Cloud Data Platform - New Paradigm
In the beginning, the late 1980's, Data warehouses were the decision support and intelligence applications.
Technologies kept evolving and Massively parallel processing (MPP) architectures led to systems able to handle larger data sizes.
But these warehouses excelled in handling structured data. In today's world we deal with unstructured, semi-structured, and data with high variety, velocity and volume.
Data warehouses are not suited for this - they are also cost-inefficient.
As volumes of data increased from a variety of sources, a single system to house this data along with many analytic products led to the building of data lakes - this happened about a decade ago. These data lakes were repositories for raw data in a variety of formats.

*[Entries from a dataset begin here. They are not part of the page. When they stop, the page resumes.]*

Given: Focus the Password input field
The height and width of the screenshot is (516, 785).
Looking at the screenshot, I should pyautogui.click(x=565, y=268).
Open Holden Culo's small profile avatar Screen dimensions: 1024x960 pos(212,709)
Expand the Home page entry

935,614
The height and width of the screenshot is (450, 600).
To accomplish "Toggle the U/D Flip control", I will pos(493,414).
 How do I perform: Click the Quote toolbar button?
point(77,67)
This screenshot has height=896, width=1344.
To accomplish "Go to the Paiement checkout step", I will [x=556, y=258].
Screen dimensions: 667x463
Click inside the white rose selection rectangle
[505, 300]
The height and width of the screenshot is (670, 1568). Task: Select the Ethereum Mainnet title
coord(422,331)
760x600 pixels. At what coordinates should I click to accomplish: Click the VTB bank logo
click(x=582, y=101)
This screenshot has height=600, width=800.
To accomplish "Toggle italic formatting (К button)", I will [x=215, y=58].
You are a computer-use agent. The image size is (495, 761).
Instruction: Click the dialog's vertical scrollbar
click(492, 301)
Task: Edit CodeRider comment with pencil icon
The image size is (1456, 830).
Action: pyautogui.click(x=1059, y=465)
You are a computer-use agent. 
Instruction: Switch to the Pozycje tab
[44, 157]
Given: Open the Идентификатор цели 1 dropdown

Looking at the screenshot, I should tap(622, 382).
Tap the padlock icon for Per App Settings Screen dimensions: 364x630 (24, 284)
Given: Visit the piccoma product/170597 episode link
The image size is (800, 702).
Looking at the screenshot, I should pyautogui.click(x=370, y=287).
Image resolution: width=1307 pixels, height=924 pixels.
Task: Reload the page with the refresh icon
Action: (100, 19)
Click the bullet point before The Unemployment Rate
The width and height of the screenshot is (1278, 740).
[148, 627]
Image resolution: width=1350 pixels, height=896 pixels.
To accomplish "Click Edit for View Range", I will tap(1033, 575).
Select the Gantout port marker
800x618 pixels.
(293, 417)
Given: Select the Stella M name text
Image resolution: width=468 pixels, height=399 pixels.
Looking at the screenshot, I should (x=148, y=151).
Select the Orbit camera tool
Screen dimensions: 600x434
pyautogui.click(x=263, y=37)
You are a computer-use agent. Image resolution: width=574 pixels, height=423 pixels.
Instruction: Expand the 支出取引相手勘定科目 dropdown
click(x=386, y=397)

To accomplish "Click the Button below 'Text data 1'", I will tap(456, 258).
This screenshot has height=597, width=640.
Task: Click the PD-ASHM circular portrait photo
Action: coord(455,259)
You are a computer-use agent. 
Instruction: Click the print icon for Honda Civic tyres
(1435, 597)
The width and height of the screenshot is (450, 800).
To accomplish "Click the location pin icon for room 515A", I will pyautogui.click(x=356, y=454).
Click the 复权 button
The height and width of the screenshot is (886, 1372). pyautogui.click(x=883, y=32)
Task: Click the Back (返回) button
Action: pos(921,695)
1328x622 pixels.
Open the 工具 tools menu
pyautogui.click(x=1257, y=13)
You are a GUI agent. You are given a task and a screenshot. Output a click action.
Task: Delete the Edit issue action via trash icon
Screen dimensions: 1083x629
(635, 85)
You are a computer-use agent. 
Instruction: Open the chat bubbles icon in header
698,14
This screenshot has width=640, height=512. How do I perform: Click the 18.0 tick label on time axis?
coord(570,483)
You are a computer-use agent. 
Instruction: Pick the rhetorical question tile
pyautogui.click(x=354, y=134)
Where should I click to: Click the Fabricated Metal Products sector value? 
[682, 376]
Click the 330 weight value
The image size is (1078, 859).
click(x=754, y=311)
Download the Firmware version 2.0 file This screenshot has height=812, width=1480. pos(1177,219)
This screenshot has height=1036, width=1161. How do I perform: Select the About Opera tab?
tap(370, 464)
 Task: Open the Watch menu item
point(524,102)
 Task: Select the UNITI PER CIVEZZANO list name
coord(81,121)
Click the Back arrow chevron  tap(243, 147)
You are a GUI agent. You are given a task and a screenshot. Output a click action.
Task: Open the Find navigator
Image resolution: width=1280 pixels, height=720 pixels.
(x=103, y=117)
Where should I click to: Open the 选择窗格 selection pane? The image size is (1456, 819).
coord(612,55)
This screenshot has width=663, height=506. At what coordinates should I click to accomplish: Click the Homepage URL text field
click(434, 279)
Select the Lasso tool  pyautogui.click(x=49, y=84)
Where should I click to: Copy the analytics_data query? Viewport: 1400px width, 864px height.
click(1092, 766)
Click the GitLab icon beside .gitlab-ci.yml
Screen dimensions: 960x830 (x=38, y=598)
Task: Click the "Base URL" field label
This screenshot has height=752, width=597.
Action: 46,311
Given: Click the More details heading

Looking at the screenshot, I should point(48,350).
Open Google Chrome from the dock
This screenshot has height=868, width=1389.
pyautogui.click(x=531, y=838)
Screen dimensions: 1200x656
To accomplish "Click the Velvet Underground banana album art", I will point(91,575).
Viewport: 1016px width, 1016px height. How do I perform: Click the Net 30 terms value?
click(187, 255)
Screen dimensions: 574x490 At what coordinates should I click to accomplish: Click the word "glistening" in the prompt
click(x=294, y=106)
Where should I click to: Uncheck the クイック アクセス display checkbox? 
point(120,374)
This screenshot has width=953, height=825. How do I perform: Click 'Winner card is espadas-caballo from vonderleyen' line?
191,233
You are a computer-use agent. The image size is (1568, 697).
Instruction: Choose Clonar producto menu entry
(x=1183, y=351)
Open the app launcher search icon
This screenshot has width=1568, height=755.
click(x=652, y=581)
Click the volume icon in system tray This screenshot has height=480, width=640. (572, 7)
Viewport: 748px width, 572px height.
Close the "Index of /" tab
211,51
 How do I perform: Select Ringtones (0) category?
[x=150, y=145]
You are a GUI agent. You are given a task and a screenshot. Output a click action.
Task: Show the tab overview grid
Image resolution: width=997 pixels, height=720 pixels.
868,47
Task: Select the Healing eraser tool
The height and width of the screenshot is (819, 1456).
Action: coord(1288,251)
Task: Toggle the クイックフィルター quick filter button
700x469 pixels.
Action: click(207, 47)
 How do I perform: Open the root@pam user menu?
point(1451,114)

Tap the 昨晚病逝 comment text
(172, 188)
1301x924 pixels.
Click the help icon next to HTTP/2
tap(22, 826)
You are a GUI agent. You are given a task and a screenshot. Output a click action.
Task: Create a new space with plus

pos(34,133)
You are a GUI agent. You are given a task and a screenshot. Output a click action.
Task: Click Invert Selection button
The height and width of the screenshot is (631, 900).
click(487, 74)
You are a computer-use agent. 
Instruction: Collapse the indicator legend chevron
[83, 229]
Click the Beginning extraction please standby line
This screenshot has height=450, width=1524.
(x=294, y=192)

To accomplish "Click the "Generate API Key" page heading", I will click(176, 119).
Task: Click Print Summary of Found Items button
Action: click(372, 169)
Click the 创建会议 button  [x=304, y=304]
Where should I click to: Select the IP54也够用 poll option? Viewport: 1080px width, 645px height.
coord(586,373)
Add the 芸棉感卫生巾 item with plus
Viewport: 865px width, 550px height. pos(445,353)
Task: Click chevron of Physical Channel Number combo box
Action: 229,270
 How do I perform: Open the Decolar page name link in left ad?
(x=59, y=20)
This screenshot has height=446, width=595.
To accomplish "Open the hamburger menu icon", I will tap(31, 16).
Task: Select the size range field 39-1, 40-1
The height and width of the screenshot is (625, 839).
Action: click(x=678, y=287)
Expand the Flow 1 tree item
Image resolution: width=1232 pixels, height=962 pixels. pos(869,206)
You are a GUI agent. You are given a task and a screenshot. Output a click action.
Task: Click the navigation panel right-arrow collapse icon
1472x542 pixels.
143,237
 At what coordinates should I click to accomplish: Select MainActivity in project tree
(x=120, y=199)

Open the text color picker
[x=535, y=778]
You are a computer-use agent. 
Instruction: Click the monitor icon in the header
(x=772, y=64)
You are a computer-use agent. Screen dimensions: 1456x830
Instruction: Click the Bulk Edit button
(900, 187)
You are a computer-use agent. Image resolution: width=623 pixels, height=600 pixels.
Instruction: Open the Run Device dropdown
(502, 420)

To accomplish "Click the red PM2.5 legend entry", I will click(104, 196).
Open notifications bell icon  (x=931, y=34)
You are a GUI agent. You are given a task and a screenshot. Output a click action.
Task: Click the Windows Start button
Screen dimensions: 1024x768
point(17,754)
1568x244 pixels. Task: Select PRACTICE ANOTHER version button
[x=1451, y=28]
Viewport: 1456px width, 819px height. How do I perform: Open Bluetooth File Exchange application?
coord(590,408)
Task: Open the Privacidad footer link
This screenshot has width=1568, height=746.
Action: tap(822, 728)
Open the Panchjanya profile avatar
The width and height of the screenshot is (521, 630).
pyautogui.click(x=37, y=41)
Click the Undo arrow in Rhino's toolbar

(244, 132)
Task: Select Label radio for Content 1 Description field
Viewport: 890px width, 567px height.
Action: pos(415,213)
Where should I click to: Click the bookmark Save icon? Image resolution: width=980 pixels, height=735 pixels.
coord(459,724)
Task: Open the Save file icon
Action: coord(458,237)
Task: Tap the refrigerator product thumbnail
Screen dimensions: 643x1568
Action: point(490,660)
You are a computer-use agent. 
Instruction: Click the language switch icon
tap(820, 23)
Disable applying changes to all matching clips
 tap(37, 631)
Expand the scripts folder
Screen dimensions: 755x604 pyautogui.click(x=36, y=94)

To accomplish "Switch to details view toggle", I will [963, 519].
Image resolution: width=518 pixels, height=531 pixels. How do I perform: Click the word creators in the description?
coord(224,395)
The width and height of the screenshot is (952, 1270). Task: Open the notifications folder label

But these data lakes had their drawbacks - they did not support atomicity, consistency, isolation and durability (ACID) transactions.
Data lakes also did not enforce data-quality and lacked consistency - making it impossible to mix appends/reads, batch and stream jobs.
Organizations need systems that include: SQL analytics, real-time monitoring, data science, machine-learning and articifial intelligence.
Advances have led to models that process unstructured data (texts, images, video, audio).
This led to multiple systems to co-exist - they included: data-lake, several data warehouses, streaming systems, time-series - graph - image databases.
Multiple systems brought-in complexity and delay since data-professionals needed to move/copy data between different systems.
This led to the innovation of cloud data platform design wherein one could implement data-structures and data-management on low-cost storage.